Lebih jauh dari itu, bahkan waktu terjadinyapun dapat diperkirakan. Sebagai
contoh, anak bisa duduk sendiri pada sekitar usia 6 bulan, bisa merangkak
sekitar usia 7 bulan, bisa berjalan sendiri sekitar usia 11-12 bulan, bisa
mengucapkan kata pertama pada usia 10-12 bulan, lebih menyenangi aktivitas
bermain simbolik pada kira-kira
usia sekitar 4-5 tahun, dan lebih
menyenangi aktivitas permainan (games) yang melibatkan aturan pada sekitar usia
7-8 tahun.
Keempat,
meskipun bersifat terpola, perkembangan juga bersifat unik bagi setiap individu
(Bjorklund & Bjorklund, 1992; Santrock &Yussen, 1992) dalam Amin
Budiamin, dkk (2006: 3). Dalam hal ini Santrock & Yussen (1992) dalam Amin
Budiamin, dkk (2006: 3) menyatakan sebagi berikut: “Each of us develops in certain ways like all other individuals, and
like no other individuals”. Artinya, masing-masing kita berkembangan dalam
cara-cara tertentu seperti semua individu yang lain, seperti beberapa individu
yang lain, dan seperti tidak ada individu yang lain. Jadi di samping adanya
kesamaan-kesamaan umum dalam pola-pola perkembangan yang dialami oleh setiap individu, terjadinya
variasi individual dalam perkembangan anak
bisa terjadi pada setiap saat. Hal ini terjadi karena perkembangan itu
sendiri merupakan suatu perubahan yang kompleks, melibatkan berbagai unsur yang saling berpengaruh satu sama lain.
Kelima,
perubahan dalam arti perkembangan terjadi secara bertahap (Seifert &
Hoffnung) dalam Amin Budiamin, dkk (2006: 3) dalam jangka waktu yang relatif
lama (Bjorklund & Bjorklund) dalam Amin Budiamin, dkk (2006: 3). Maksudnya
bahwa perubahan dalam arti perkembangan
bukan merupakan perubahan yang sifatnya sesaat, melainkan terjadi dalam
suatu proses yang berlangsung secara berkelanjutan dalam waktu yang relatif
lama.
Keenam,
perubahan dalam arti perkembangan dapat berlangsung sepanjang hayat dari mulai
sejak masa konsepsi hingga meninggal dunia (Santrock &Yussen, 1992;
Bjorklund & Bjorklund, 1992) dalam Amin Budiamin, dkk (2006: 3).

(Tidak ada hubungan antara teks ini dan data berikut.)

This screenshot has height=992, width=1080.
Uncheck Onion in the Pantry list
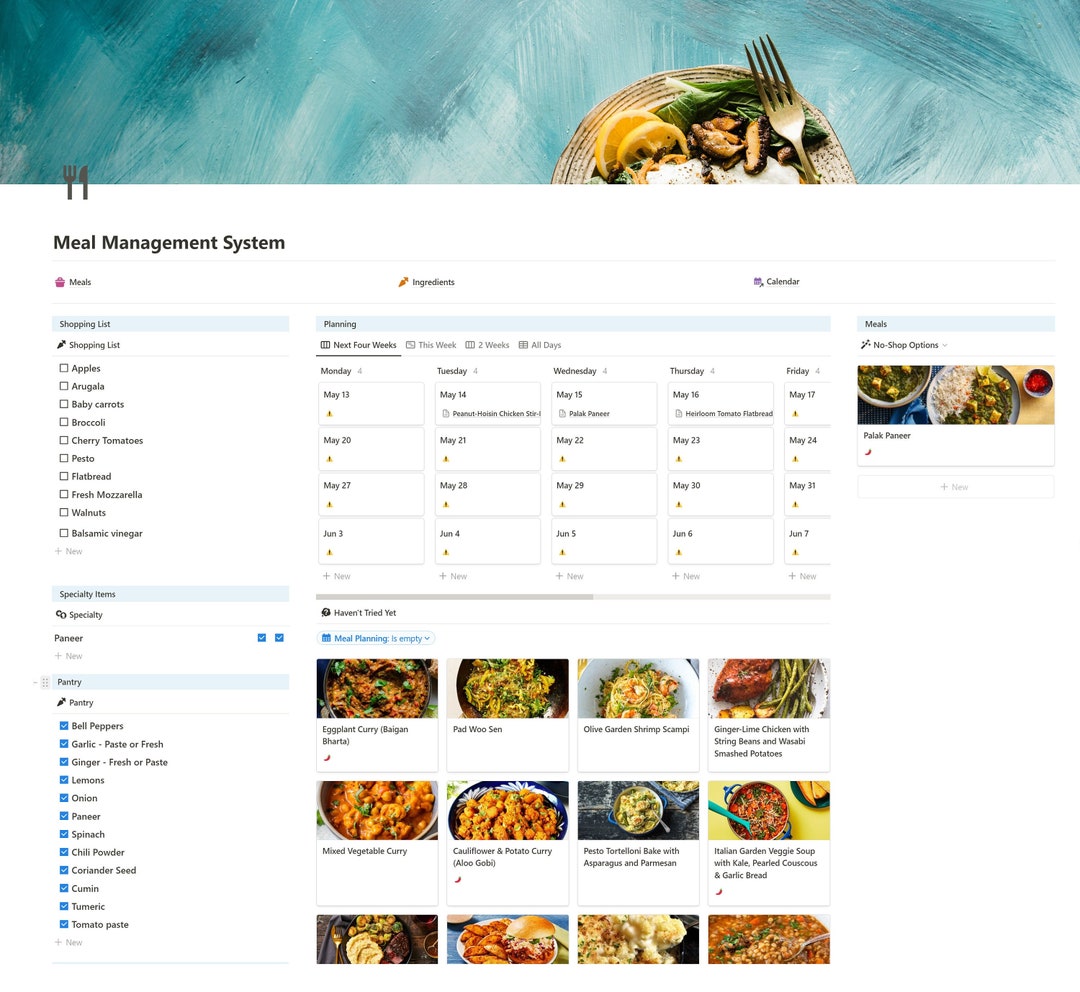64,798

Perkembangan tidak hanya terbatas sampai dengan masa remaja, melainkan dapat
berlanjut terus hingga seseorang meninggal dunia. Ini juga berarti bahwa
perubahan dalam arti perkembangan tidak hanya mencakup proses pertumbuhan,
pematangan, dan penyempurnaan, melainkan juga mencakup proses penurunan dan
perusakan.
Dengan penjelasan di atas dapat disimpulkan bahwa
perkembangan dapat didefinisikan sebagai
pola perubahan organisme (individu) baik dalam struktur maupun fungsi (fisik
maupun psikis) yang terjadi secara
teratur dan terorganisasi secara langsung sepanjang hayat.
2. Pertumbuhan
(growth)
Istilah pertumbuhan (growth) dimaksudkan sebagai perubahan dalam aspek jasmaniah seperti
berubahnya struktur tulang, tinggi dan berat badan, proporsi badan, semakin
sempurnanya jaringan syaraf, dan sejenisnya. Dengan kata lain, pengertian
pertumbuhan itu lebih bersifat
kuantitatif dan terbatas pada pola
perubahan fisik yang dialami individu sebagai hasil dari proses pematangan.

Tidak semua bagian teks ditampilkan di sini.